### Aim of the exercise
Skip any pictures. Repeat the data exactly, from its first line through the line that holds "Image resolution: width=217, height=2576.", both included.

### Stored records
Start of Block

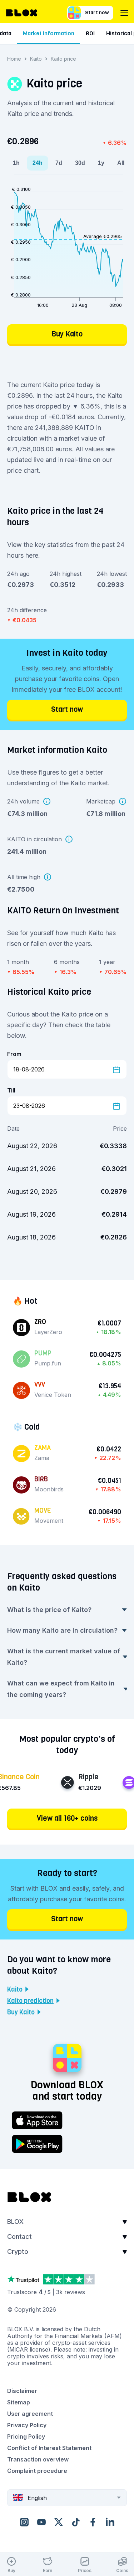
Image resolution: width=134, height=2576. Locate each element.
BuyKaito (21, 2012)
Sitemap (18, 2402)
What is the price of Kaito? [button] (49, 1609)
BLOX (15, 2221)
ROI (90, 33)
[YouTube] (41, 2521)
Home (14, 59)
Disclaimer (22, 2390)
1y (101, 163)
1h (16, 163)
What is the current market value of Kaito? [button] (63, 1656)
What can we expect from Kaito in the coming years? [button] (61, 1688)
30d (80, 163)
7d (58, 163)
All (120, 163)
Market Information (48, 33)
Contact (19, 2236)
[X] (58, 2521)
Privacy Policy (26, 2425)
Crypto (17, 2251)
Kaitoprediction (30, 2001)
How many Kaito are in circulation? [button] (62, 1630)
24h (38, 163)
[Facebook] (93, 2521)
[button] (67, 2223)
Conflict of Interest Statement (49, 2447)
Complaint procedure (37, 2470)
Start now (97, 12)
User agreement (30, 2413)
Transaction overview (38, 2459)
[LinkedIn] (110, 2521)
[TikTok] (75, 2521)
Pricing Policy (26, 2436)
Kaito (36, 59)
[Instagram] (24, 2521)
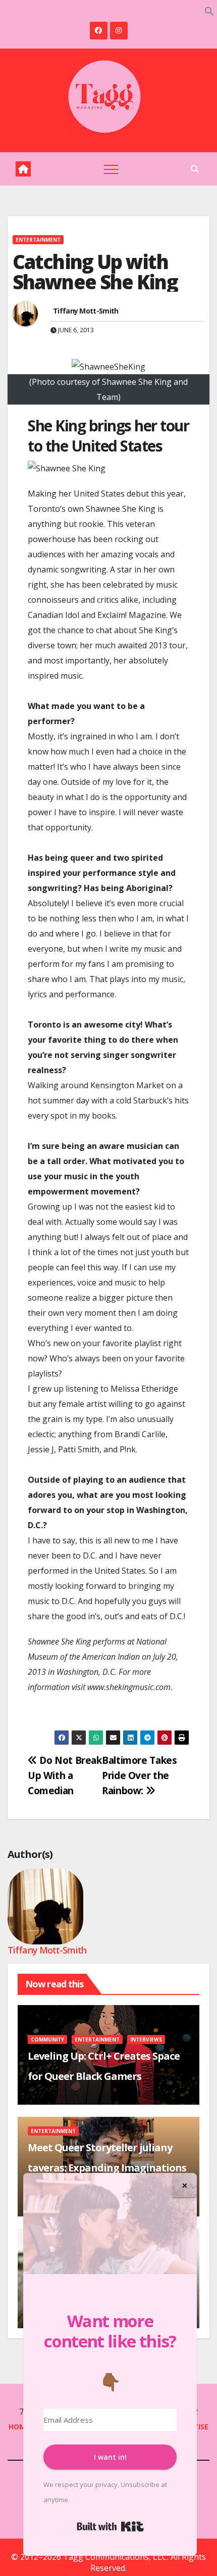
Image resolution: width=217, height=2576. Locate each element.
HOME (19, 2426)
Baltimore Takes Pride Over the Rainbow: (139, 1775)
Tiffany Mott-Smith (85, 311)
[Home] (23, 168)
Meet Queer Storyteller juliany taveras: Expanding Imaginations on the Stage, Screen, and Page (107, 2168)
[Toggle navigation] (111, 168)
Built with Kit (110, 2526)
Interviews (146, 2039)
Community (47, 2039)
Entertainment (38, 239)
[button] (209, 10)
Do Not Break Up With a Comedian (65, 1775)
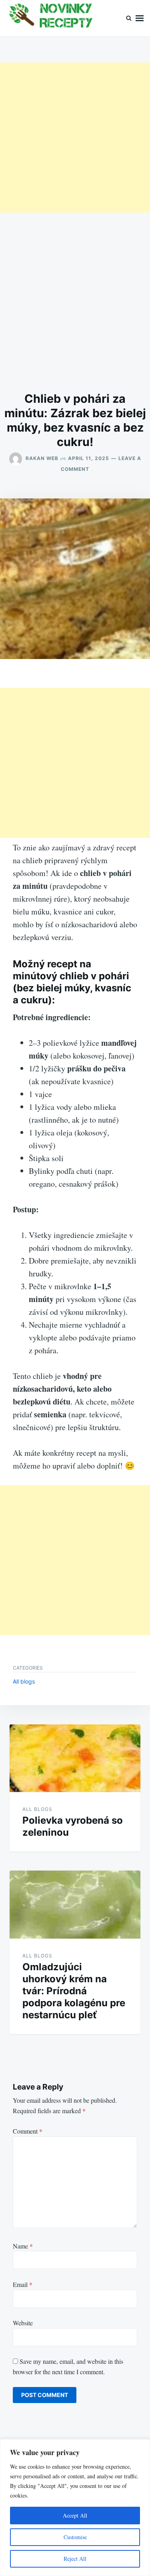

End of Block

### Result for this task
Image resolution: width=134, height=2576. Locate each element.
BuyKaito (21, 2012)
Sitemap (18, 2402)
What is the price of Kaito? [button] (49, 1609)
BLOX (15, 2221)
ROI (90, 33)
[YouTube] (41, 2521)
Home (14, 59)
Disclaimer (22, 2390)
1y (101, 163)
1h (16, 163)
What is the current market value of Kaito? [button] (63, 1656)
What can we expect from Kaito in the coming years? [button] (61, 1688)
30d (80, 163)
7d (58, 163)
All (120, 163)
Market Information (48, 33)
Contact (19, 2236)
[X] (58, 2521)
Privacy Policy (26, 2425)
Crypto (17, 2251)
Kaitoprediction (30, 2001)
How many Kaito are in circulation? [button] (62, 1630)
24h (38, 163)
[Facebook] (93, 2521)
[button] (67, 2223)
Conflict of Interest Statement (49, 2447)
Complaint procedure (37, 2470)
Start now (97, 12)
User agreement (30, 2413)
Transaction overview (38, 2459)
[LinkedIn] (110, 2521)
[TikTok] (75, 2521)
Pricing Policy (26, 2436)
Kaito (36, 59)
[Instagram] (24, 2521)
Image resolution: width=217, height=2576. Locate each element.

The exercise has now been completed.